Directive: Pick out each line below that contains the word "agent" and copy those lines out in full.

[Dataset excerpt]

--- Start ---

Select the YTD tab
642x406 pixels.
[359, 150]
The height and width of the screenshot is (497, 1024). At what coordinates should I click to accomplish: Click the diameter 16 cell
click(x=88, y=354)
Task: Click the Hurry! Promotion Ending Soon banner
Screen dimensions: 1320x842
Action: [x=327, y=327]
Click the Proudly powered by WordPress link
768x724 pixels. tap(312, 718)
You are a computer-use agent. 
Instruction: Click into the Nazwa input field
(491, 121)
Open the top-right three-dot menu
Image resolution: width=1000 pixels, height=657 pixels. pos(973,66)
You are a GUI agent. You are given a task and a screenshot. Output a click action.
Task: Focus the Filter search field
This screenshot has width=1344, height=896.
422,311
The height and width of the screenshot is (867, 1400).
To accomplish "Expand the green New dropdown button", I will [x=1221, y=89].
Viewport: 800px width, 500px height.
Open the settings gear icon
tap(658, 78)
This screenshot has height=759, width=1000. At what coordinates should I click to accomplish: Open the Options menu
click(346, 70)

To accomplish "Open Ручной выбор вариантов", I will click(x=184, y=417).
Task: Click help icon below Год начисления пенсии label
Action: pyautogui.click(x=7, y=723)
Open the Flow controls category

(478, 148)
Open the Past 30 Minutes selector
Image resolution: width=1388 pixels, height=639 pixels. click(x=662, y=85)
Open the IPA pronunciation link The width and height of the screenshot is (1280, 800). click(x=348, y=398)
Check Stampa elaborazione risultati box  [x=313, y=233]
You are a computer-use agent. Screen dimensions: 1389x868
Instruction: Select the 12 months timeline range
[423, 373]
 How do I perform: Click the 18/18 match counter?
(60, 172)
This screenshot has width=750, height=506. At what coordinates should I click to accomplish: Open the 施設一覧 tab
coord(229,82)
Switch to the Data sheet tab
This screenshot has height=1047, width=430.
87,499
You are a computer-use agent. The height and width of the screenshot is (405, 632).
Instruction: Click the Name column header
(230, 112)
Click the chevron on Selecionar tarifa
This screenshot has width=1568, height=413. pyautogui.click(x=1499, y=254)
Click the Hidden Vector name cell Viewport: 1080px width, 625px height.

--- End ---

Final answer:
You are a computer-use agent. 
You are a GUI agent. You are given a task and a screenshot. Output a click action.
You are a computer-use agent. Screen dimensions: 1389x868
You are a computer-use agent. The height and width of the screenshot is (405, 632).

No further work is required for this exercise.